***** INPUT

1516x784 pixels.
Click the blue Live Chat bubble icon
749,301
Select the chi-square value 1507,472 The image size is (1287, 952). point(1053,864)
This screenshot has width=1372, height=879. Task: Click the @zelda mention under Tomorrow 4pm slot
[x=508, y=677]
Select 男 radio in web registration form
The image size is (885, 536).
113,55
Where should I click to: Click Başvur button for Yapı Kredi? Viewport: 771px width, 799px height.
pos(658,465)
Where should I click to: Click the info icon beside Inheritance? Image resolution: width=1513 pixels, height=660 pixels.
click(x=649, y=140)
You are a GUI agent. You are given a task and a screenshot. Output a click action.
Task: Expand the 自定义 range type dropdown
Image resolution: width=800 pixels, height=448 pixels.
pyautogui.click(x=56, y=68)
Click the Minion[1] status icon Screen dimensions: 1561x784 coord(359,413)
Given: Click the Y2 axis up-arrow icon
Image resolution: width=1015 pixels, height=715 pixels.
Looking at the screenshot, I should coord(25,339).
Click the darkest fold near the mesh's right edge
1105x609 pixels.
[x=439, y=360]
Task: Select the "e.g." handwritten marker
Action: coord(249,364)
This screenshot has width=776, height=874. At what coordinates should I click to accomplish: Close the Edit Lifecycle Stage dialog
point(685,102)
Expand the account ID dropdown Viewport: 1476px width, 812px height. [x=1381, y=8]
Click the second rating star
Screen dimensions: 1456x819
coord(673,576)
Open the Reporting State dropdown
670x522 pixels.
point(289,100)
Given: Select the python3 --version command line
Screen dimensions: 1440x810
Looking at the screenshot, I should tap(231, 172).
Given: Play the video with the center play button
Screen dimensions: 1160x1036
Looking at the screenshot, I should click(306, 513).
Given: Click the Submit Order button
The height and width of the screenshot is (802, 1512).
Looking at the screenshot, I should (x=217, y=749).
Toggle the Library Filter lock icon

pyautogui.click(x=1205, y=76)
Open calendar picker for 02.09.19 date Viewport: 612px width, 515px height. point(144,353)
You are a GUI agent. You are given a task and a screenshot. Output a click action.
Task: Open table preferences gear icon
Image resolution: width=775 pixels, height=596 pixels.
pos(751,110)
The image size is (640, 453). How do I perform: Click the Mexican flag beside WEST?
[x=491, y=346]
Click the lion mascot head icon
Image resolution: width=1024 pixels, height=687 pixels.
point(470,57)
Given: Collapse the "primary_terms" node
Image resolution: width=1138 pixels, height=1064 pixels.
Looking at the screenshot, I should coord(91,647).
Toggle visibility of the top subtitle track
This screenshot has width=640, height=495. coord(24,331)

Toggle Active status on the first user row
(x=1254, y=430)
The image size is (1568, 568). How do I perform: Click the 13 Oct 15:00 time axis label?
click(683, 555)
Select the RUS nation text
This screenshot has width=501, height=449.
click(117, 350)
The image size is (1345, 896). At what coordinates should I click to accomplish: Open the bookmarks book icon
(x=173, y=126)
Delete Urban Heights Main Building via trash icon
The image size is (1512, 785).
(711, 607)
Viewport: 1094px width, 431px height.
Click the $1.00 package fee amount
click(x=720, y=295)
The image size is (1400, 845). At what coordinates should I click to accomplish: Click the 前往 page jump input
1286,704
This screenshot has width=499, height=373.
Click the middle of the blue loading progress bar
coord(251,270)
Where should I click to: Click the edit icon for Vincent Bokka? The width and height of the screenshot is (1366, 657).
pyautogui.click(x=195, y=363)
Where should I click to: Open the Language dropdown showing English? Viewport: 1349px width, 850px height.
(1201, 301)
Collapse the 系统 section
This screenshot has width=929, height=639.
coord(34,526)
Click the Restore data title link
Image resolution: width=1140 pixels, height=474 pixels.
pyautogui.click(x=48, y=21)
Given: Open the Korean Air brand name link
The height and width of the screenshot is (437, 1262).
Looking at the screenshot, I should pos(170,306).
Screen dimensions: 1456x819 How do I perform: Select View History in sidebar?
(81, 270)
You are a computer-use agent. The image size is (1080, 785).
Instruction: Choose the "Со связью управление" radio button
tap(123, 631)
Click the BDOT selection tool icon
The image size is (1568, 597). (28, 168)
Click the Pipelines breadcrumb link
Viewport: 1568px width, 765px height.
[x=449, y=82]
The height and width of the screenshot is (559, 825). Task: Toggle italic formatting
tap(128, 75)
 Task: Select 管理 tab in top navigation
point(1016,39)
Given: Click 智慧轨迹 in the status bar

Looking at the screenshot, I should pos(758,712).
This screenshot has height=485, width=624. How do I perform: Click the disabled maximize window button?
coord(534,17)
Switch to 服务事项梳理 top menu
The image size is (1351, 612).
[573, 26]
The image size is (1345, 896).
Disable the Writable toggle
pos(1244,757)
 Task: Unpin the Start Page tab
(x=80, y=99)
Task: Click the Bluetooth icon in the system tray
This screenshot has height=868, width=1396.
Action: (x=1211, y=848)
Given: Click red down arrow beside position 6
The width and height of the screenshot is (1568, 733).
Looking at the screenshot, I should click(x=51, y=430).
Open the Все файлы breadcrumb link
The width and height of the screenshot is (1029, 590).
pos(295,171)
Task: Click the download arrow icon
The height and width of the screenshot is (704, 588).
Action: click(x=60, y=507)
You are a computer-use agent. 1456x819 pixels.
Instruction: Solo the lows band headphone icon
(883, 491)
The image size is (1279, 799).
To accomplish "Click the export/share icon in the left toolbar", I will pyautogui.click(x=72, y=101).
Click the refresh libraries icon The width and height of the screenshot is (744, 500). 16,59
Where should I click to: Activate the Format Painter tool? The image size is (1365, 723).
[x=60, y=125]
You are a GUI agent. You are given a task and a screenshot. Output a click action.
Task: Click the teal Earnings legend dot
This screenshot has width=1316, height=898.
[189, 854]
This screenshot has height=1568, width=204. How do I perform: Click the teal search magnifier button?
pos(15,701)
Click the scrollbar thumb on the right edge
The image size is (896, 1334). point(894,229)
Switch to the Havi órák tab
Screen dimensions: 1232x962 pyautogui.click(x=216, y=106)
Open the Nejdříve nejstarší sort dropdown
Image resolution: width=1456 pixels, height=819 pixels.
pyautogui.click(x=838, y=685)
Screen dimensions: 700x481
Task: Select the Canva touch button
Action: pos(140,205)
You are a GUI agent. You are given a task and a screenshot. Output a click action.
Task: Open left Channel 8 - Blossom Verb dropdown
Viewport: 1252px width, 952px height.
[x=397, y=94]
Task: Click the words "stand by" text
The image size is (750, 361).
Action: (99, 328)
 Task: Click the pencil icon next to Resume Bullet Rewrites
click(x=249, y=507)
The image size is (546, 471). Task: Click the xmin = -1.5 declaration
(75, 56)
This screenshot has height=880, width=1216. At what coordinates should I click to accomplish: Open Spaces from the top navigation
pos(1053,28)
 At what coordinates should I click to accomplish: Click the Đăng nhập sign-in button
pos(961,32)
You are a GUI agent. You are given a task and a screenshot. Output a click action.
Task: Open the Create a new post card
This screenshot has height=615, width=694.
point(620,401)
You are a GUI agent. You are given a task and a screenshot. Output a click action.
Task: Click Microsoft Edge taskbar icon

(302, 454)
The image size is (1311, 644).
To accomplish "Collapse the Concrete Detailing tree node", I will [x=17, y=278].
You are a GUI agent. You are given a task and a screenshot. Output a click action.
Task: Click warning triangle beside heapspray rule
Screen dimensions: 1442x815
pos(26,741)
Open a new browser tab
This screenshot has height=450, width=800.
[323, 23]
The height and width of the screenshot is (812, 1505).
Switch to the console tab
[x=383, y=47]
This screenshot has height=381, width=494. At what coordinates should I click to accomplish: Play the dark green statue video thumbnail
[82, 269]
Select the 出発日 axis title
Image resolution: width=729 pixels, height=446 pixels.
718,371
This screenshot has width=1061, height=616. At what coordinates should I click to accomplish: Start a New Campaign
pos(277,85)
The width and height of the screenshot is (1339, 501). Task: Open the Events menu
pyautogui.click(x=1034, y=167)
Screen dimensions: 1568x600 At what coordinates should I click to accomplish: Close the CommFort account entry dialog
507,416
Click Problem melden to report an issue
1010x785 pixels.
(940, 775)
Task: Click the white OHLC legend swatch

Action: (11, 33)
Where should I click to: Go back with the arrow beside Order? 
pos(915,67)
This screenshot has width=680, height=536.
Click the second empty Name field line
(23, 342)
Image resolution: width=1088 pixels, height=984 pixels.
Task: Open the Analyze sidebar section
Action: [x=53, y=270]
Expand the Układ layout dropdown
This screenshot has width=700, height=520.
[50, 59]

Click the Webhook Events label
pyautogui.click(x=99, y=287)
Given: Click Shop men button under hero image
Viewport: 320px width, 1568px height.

**********

▶ WORK TO BE COMPLETED
Copy out, without any changes, the lines from the start of the items through the line that holds "pos(658,465)", including that line.

▶ SOLUTION
1516x784 pixels.
Click the blue Live Chat bubble icon
749,301
Select the chi-square value 1507,472 The image size is (1287, 952). point(1053,864)
This screenshot has width=1372, height=879. Task: Click the @zelda mention under Tomorrow 4pm slot
[x=508, y=677]
Select 男 radio in web registration form
The image size is (885, 536).
113,55
Where should I click to: Click Başvur button for Yapı Kredi? Viewport: 771px width, 799px height.
pos(658,465)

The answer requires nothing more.